By Joe Bendel. It is like the Bewitched version of the “Scottish Play.” Two identifiably different actors will play the murderous general, due to complicated circumstances. It is all part of the backstage drama brought to the fore in Nadine M. Patterson’s meta-postmodern-experimental-musical-docudrama Tango Macbeth (trailer here), which screens during the 2012 African Diaspora International Film Festival in New York.
Unconventional in many ways, this Macbeth will be choreographed. Yes, there will be tango, as well as some vaguely Fosse-esque steps, but that is the least of Patterson’s gamesmanship. While the play itself is shot in stylized music video-style black-and-white, the ostensive behind-the-scenes rehearsal will be filmed in Wiseman-like color. There will be nearly as much fireworks going on amidst the cast and crew as in the presumptive play within the film.
Hopefully, it is all a bit of meta-meta fun, or else Macbeth #1 will be in for some indigestion when he finally screens Tango. Yet, the Shakespeare is still in there and the cast is often quite good bringing out the flavor and dynamics of Shakespeare’s most perilous tragedy. In fact, Brian Anthony Wilson is absolutely fantastic as Macduff (and himself as Macduff), blowing the doors off the Thane of Fife’s big scenes. Based on his work in Tango, most viewers will probably be up for watching him tackle the title role in a more traditional production.

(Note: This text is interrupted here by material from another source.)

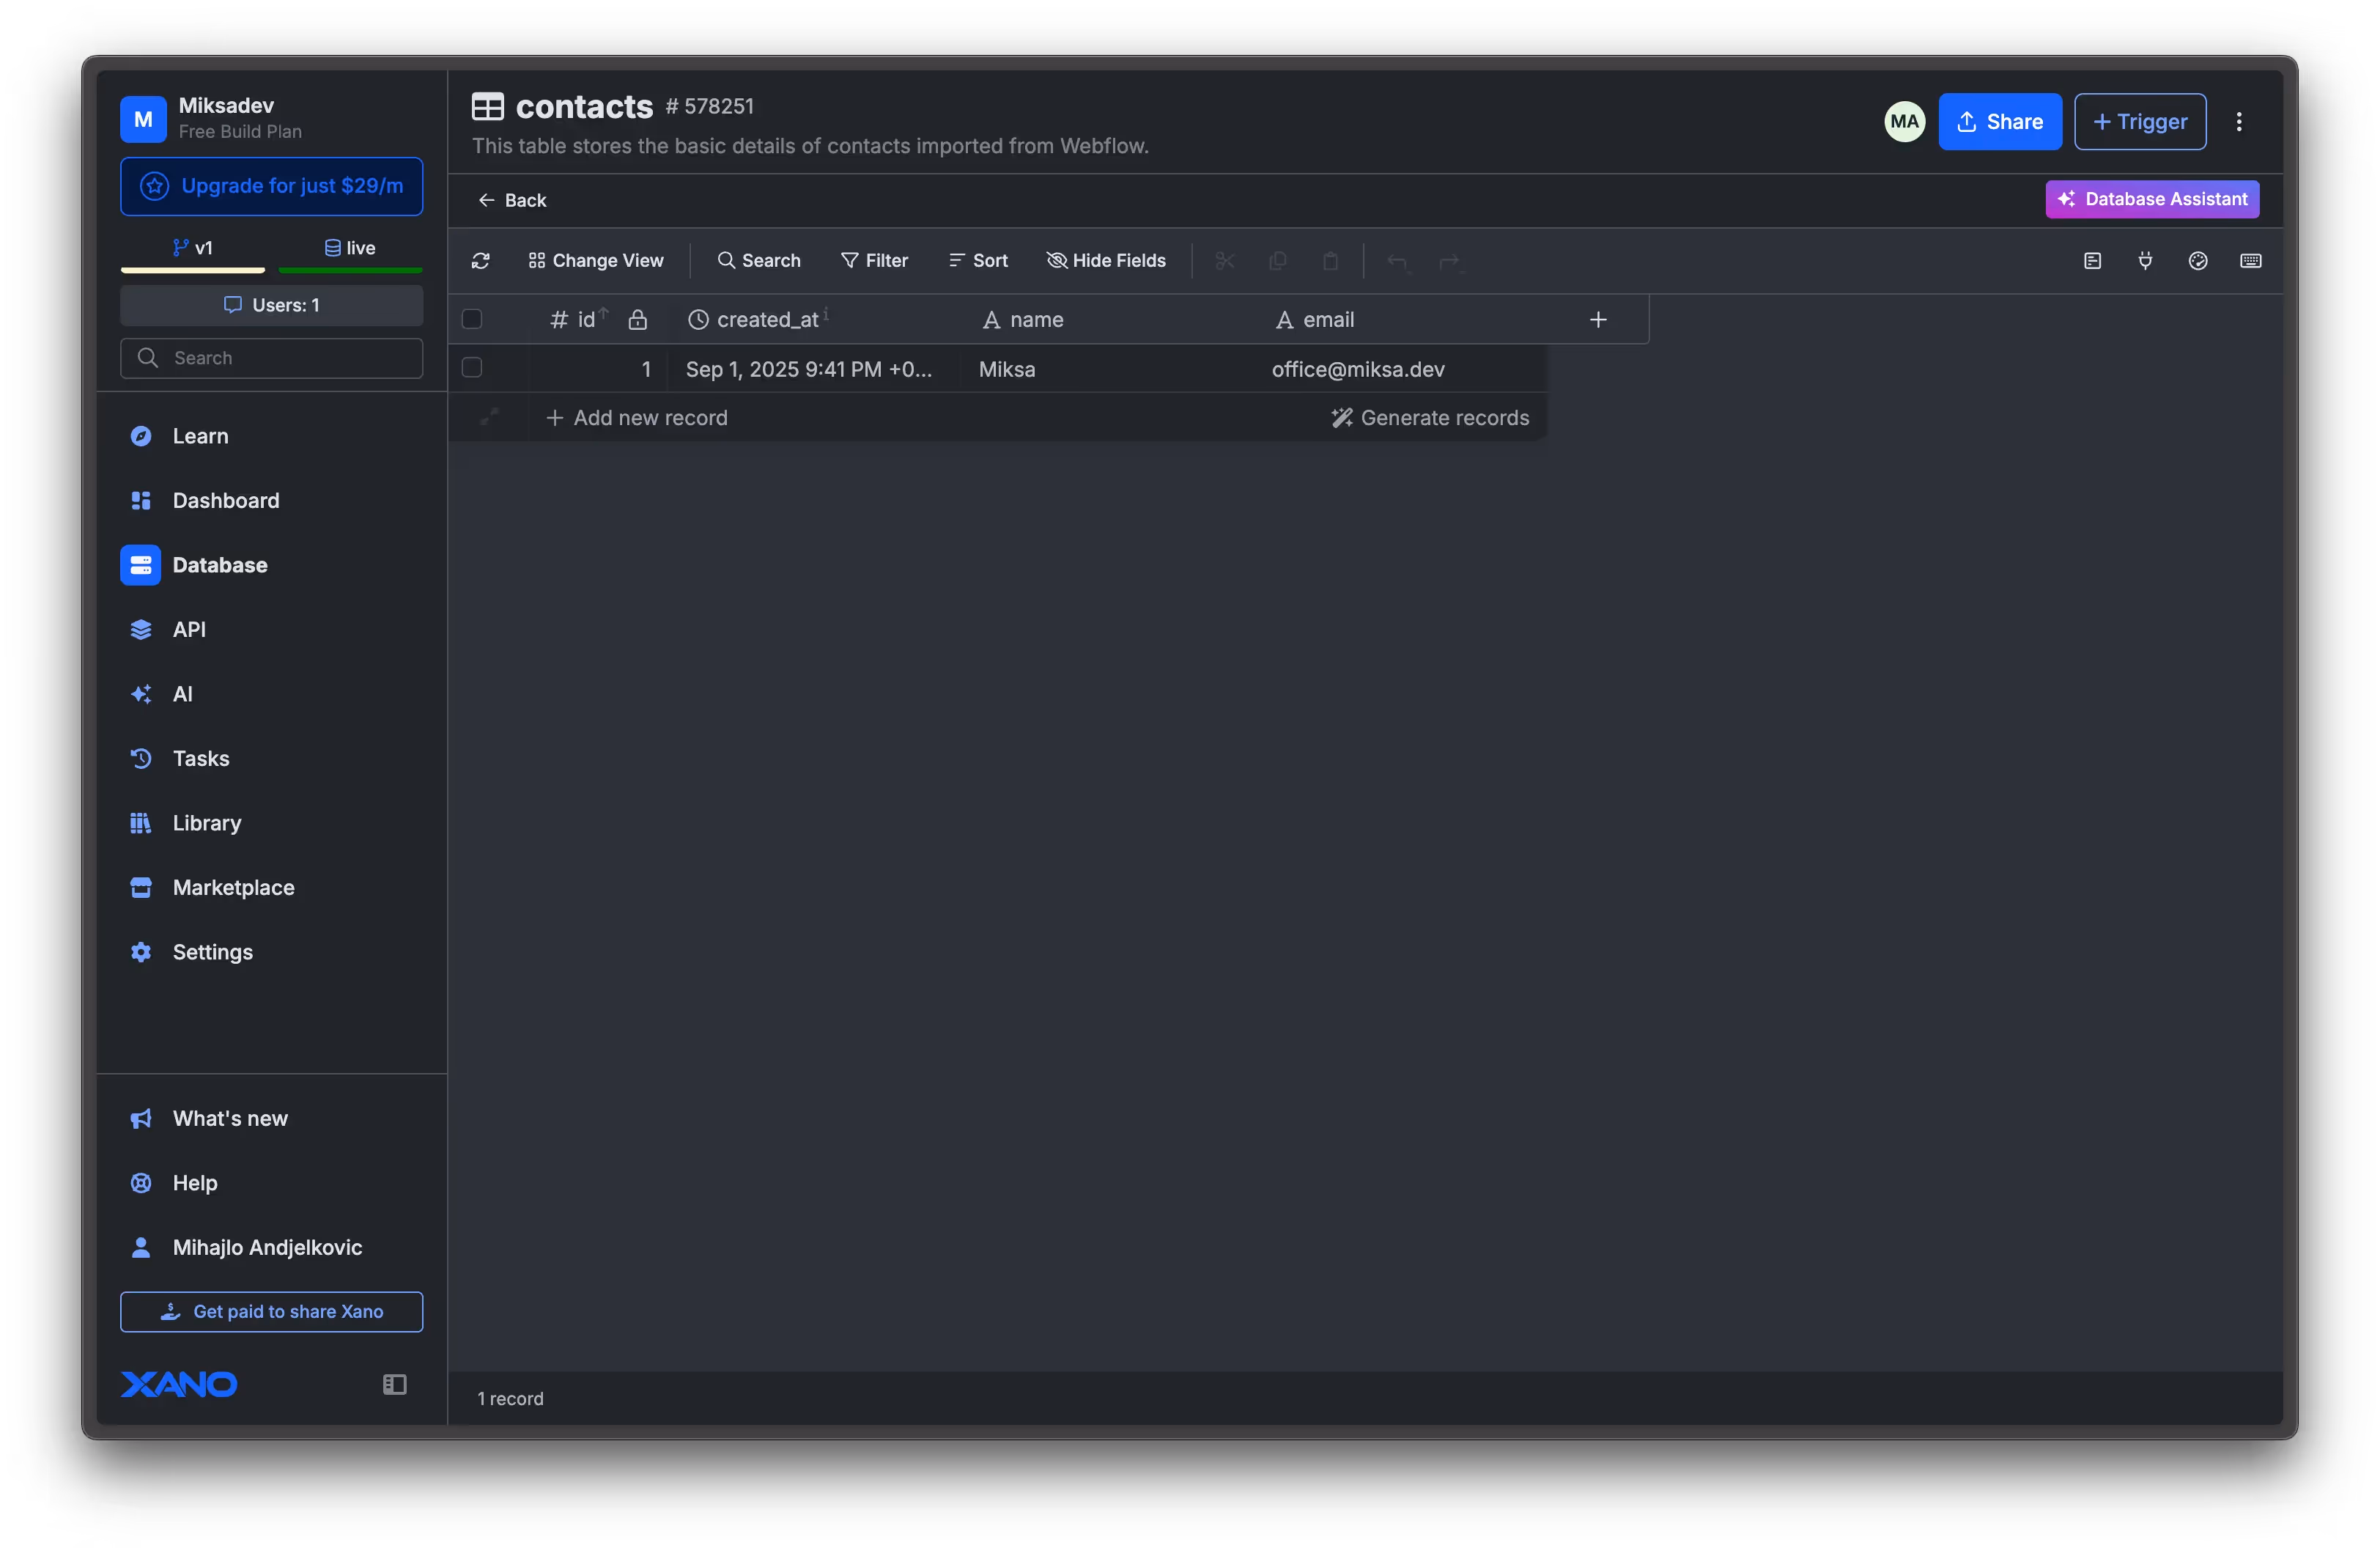Click the Share button

click(2000, 121)
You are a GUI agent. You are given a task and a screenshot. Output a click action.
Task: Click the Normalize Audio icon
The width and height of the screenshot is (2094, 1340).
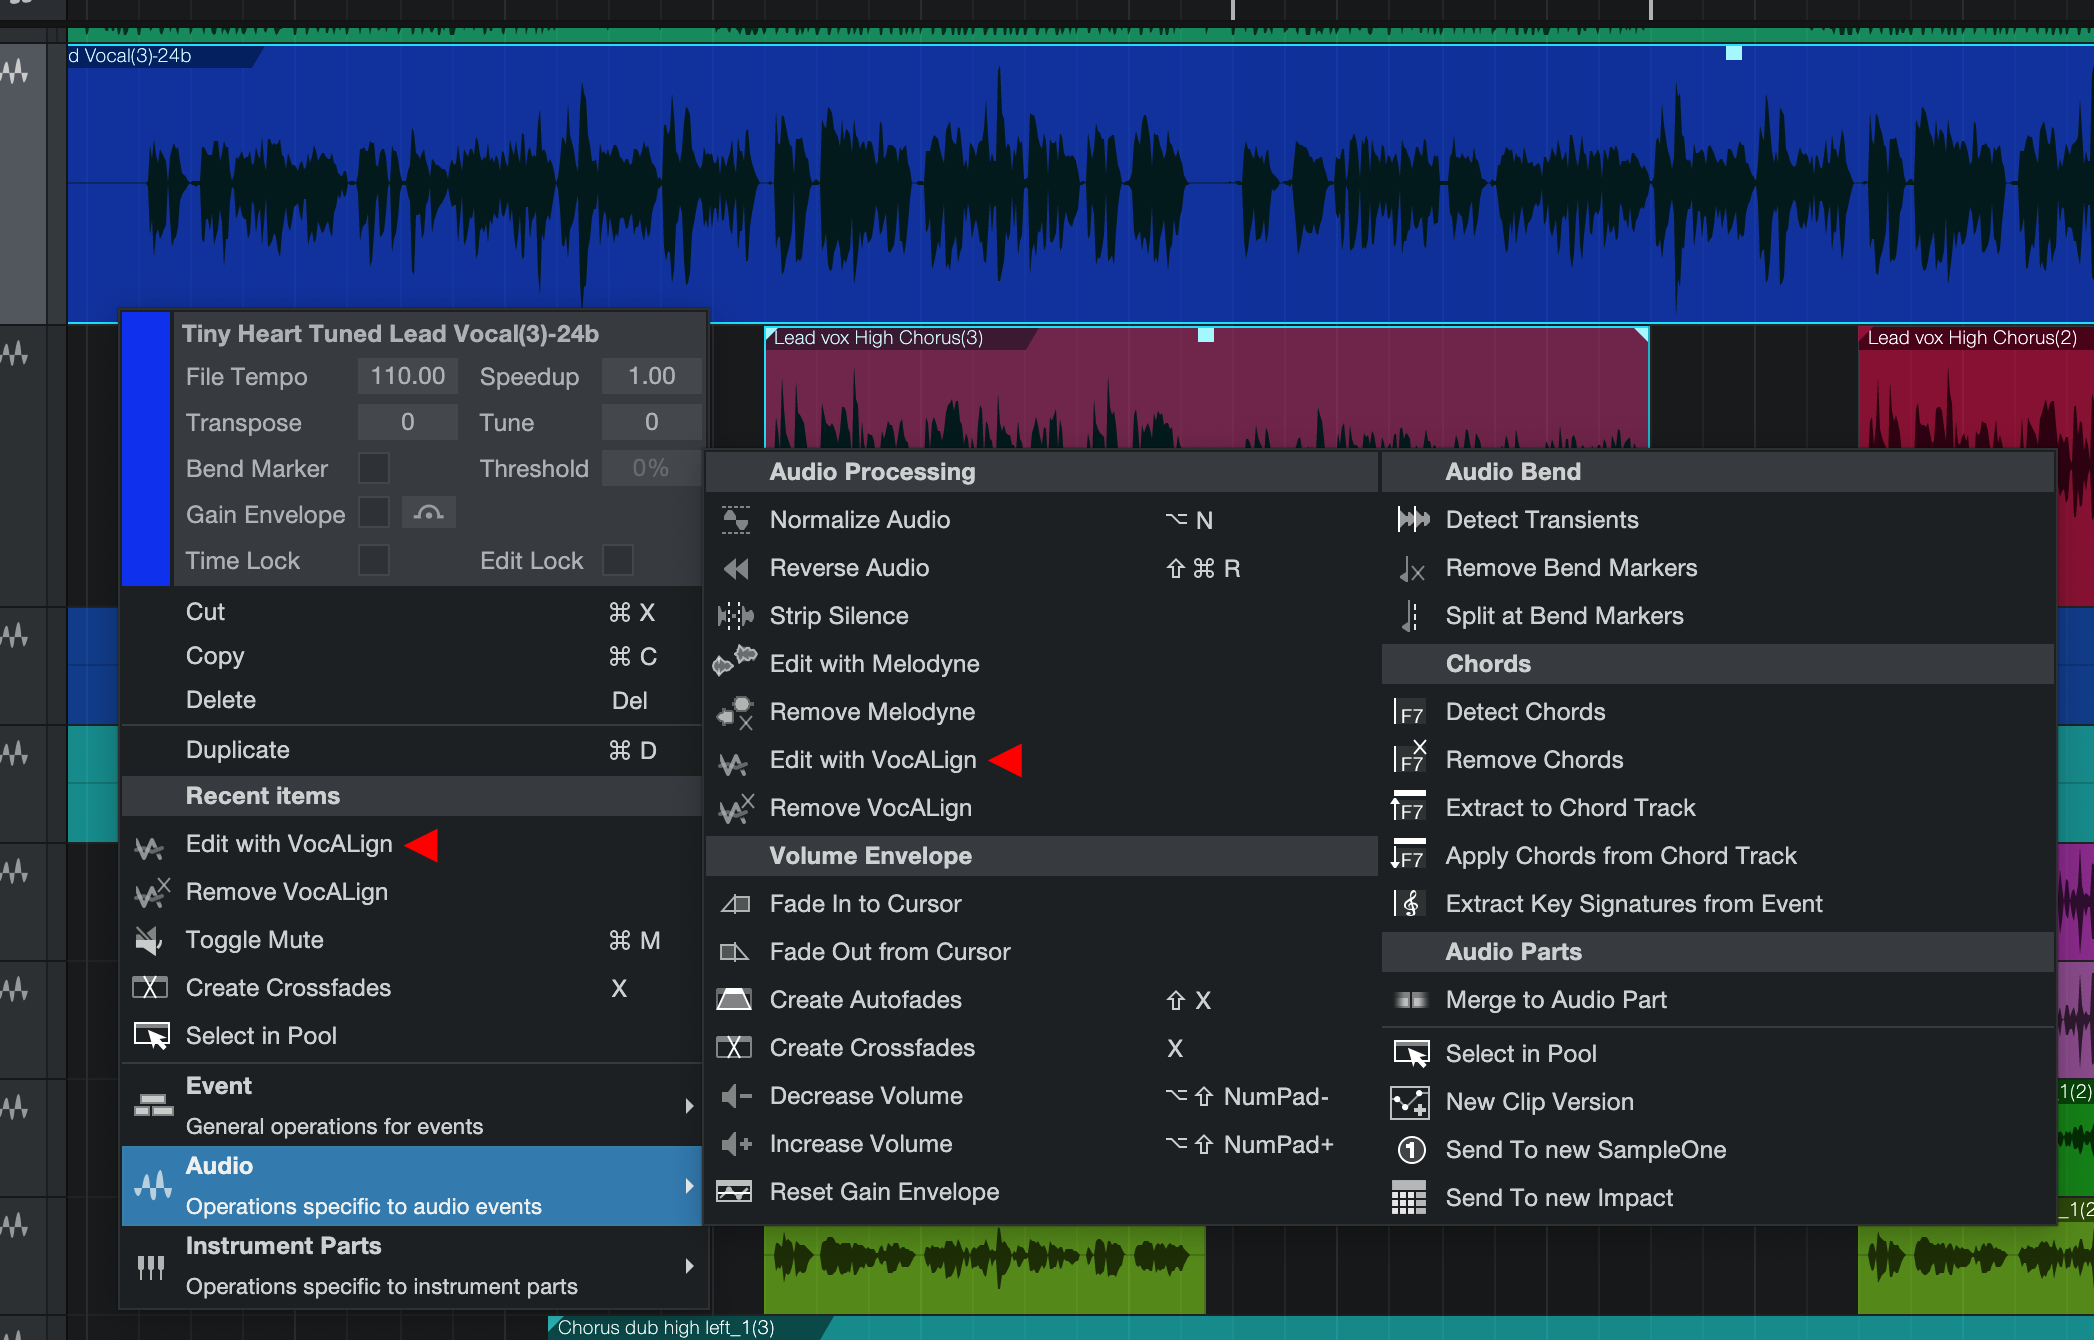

Alexandra Bailey also has some powerful scenes as Lady Macbeth, apparently developing some nice chemistry with both Macbeths. If Carlo Campbell, Macbeth #1, always appears in character[s], than it is a really fearless performance. Ironically though, Eric Suter’s best scene comes not as Macbeth #2, but when he was still a swing player, appearing as Lady Macbeth’s assassin.
It might seem hypocritical to criticize Anna Karenina for Joe Wright’s stylistic excesses, but praise Patterson’s explicitly avant-garde approach. Yet, they are coming from two very different places. While Wright is just tossing in a distracting bit of hipster pretension, Patterson is fundamentally deconstructing both Shakespeare and traditional notions of stage drama.
The talented ensemble makes quite a mark in Tango, yet it is likely to disappoint anyone hoping to see actors in classical costume, dancing about with roses in their teeth (perhaps bitterly so). However, for the aesthetically adventurous it is a fascinating production. Recommended for frequent patrons of the Anthology Film Archives, it screens Saturday (11/24) and Sunday (11/25) as part of this year’s ADIFF.
LFM GRADE: B
Posted on November 23rd, 2012 at 12:11pm.